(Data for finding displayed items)
┏━━

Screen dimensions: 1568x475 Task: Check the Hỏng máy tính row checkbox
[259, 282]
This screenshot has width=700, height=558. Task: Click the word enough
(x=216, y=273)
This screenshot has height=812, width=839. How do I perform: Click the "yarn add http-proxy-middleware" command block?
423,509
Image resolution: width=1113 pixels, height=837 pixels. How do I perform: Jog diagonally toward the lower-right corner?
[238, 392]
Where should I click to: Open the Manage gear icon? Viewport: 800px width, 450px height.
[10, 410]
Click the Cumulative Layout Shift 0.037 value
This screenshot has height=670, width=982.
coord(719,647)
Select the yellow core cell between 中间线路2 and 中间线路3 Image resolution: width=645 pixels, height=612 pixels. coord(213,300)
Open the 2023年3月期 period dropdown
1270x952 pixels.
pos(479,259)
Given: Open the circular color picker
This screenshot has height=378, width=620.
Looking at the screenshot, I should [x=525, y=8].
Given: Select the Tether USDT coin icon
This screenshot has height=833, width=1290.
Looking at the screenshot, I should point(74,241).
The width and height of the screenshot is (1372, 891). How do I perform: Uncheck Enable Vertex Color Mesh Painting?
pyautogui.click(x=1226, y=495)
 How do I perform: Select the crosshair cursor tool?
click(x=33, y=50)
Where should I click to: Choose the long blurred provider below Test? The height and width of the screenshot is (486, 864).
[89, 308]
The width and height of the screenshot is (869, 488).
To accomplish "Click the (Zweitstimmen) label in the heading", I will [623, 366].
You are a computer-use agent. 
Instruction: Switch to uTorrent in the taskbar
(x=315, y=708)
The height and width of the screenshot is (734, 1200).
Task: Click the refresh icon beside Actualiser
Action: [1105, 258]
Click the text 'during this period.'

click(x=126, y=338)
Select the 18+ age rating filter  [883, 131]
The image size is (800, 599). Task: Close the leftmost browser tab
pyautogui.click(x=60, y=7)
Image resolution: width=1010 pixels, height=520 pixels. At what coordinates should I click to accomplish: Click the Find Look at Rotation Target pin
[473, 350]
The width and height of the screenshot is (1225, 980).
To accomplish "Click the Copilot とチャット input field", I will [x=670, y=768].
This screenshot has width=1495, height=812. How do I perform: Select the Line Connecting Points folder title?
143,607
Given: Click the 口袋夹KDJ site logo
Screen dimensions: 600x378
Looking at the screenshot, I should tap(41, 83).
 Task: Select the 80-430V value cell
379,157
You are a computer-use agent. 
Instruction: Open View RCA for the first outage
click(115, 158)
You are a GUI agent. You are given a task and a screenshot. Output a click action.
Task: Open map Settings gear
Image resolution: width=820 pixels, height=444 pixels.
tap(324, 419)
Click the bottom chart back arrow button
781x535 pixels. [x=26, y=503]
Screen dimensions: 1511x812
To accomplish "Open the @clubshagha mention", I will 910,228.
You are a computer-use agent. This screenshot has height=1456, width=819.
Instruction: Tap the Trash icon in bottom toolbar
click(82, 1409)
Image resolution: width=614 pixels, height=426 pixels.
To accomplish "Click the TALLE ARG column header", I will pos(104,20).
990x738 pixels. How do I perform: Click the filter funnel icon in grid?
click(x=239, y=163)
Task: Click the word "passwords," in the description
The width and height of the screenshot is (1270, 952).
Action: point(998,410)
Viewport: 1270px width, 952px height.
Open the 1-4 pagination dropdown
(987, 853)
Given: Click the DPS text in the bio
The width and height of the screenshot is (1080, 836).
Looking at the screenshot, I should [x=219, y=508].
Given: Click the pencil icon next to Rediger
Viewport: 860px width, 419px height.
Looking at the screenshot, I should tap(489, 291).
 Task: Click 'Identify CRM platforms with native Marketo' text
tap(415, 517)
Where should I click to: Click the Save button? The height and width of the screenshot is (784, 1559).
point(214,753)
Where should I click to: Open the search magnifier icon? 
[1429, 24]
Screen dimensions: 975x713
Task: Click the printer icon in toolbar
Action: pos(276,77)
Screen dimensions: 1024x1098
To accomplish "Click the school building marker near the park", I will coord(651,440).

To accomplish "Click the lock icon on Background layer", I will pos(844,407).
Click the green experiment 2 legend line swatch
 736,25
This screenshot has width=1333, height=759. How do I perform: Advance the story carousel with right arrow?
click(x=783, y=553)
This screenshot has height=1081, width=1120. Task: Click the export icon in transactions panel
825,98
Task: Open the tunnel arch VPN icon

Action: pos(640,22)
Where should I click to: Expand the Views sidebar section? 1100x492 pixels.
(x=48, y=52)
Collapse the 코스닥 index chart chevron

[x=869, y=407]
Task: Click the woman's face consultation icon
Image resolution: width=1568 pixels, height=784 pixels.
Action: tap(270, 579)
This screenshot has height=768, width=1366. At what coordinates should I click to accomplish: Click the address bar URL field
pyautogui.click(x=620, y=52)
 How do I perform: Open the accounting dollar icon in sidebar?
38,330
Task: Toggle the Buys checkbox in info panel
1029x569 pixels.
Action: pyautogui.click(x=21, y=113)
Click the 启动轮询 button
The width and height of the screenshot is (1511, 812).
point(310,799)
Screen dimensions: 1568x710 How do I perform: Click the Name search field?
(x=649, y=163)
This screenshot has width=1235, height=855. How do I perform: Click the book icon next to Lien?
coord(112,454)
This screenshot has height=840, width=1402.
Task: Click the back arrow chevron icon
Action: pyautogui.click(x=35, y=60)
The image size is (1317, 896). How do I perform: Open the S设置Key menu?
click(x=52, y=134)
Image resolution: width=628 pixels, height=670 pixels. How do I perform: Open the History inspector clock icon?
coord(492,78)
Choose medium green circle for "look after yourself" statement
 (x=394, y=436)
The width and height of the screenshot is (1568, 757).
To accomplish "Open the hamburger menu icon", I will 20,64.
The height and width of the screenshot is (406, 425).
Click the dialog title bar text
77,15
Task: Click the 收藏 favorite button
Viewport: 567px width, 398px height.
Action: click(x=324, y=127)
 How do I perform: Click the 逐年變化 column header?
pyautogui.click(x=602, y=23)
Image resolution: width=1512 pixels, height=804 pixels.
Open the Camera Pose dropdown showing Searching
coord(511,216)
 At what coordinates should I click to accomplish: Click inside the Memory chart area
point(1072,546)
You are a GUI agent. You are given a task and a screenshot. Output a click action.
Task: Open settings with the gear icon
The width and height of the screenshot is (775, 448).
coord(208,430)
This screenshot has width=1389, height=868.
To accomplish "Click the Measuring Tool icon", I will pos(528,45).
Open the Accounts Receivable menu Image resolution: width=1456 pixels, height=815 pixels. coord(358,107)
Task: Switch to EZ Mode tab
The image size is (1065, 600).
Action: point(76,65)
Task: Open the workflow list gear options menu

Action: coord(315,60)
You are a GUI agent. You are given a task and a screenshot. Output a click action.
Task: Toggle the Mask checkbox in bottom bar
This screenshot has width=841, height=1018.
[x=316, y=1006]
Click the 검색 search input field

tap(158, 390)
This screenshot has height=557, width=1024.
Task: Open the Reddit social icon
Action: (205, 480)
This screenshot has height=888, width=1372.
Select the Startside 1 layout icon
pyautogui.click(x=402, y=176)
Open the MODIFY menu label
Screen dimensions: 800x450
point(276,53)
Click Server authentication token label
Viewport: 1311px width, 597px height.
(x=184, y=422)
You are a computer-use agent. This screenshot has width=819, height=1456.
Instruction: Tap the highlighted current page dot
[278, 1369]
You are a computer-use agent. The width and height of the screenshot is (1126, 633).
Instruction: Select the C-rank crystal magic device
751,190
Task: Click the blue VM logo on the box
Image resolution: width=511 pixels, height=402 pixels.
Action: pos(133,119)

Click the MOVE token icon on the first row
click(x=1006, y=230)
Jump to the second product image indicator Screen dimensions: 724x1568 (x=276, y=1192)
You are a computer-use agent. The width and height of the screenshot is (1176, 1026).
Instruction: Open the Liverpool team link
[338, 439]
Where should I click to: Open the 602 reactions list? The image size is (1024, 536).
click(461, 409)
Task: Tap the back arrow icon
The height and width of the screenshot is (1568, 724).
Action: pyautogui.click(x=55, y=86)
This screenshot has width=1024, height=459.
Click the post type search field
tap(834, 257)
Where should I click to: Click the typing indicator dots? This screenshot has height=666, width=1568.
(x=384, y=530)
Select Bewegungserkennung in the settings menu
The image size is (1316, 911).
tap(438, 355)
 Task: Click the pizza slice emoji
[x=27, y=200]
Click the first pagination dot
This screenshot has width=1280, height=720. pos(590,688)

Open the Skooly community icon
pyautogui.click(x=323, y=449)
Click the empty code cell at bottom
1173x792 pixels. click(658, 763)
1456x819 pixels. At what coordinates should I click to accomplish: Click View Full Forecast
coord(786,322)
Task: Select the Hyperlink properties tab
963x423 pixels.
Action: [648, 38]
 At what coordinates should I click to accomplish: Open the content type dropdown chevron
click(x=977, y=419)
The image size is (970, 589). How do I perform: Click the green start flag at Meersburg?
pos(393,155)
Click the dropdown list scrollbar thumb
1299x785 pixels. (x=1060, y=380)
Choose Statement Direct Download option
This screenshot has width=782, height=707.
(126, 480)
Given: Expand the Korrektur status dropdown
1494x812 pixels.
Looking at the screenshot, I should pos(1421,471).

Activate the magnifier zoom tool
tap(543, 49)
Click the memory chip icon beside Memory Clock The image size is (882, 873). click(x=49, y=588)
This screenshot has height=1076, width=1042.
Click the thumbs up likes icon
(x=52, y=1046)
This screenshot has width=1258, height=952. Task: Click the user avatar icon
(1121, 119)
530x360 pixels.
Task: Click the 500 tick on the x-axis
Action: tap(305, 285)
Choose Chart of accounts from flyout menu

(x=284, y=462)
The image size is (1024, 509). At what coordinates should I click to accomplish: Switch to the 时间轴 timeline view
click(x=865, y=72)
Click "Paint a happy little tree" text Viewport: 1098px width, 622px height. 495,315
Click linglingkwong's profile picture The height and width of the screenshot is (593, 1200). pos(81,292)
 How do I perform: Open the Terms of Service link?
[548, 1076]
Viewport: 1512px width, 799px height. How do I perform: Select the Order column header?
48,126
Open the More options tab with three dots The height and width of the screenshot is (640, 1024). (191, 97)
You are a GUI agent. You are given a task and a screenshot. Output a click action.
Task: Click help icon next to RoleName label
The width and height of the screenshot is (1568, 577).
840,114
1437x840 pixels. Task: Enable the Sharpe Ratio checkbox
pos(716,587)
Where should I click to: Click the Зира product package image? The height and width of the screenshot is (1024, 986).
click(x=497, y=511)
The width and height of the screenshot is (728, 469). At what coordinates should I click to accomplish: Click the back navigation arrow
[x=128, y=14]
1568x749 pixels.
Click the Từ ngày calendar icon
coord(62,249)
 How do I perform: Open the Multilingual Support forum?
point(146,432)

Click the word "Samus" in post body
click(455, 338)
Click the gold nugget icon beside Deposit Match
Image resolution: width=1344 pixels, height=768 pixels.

┗━━

> SET TASK: Please copy the data verbatim, from the line containing "has height=1456, width=819." through the line containing "Action: tap(270, 579)", with both of those lines included.

> OUTPUT:
You are a computer-use agent. This screenshot has height=1456, width=819.
Instruction: Tap the Trash icon in bottom toolbar
click(82, 1409)
Image resolution: width=614 pixels, height=426 pixels.
To accomplish "Click the TALLE ARG column header", I will pos(104,20).
990x738 pixels. How do I perform: Click the filter funnel icon in grid?
click(x=239, y=163)
Task: Click the word "passwords," in the description
The width and height of the screenshot is (1270, 952).
Action: point(998,410)
Viewport: 1270px width, 952px height.
Open the 1-4 pagination dropdown
(987, 853)
Given: Click the DPS text in the bio
The width and height of the screenshot is (1080, 836).
Looking at the screenshot, I should [x=219, y=508].
Given: Click the pencil icon next to Rediger
Viewport: 860px width, 419px height.
Looking at the screenshot, I should tap(489, 291).
 Task: Click 'Identify CRM platforms with native Marketo' text
tap(415, 517)
Where should I click to: Click the Save button? The height and width of the screenshot is (784, 1559).
point(214,753)
Where should I click to: Open the search magnifier icon? 
[1429, 24]
Screen dimensions: 975x713
Task: Click the printer icon in toolbar
Action: pos(276,77)
Screen dimensions: 1024x1098
To accomplish "Click the school building marker near the park", I will coord(651,440).

To accomplish "Click the lock icon on Background layer", I will pos(844,407).
Click the green experiment 2 legend line swatch
 736,25
This screenshot has width=1333, height=759. How do I perform: Advance the story carousel with right arrow?
click(x=783, y=553)
This screenshot has height=1081, width=1120. Task: Click the export icon in transactions panel
825,98
Task: Open the tunnel arch VPN icon

Action: pos(640,22)
Where should I click to: Expand the Views sidebar section? 1100x492 pixels.
(x=48, y=52)
Collapse the 코스닥 index chart chevron

[x=869, y=407]
Task: Click the woman's face consultation icon
Image resolution: width=1568 pixels, height=784 pixels.
Action: tap(270, 579)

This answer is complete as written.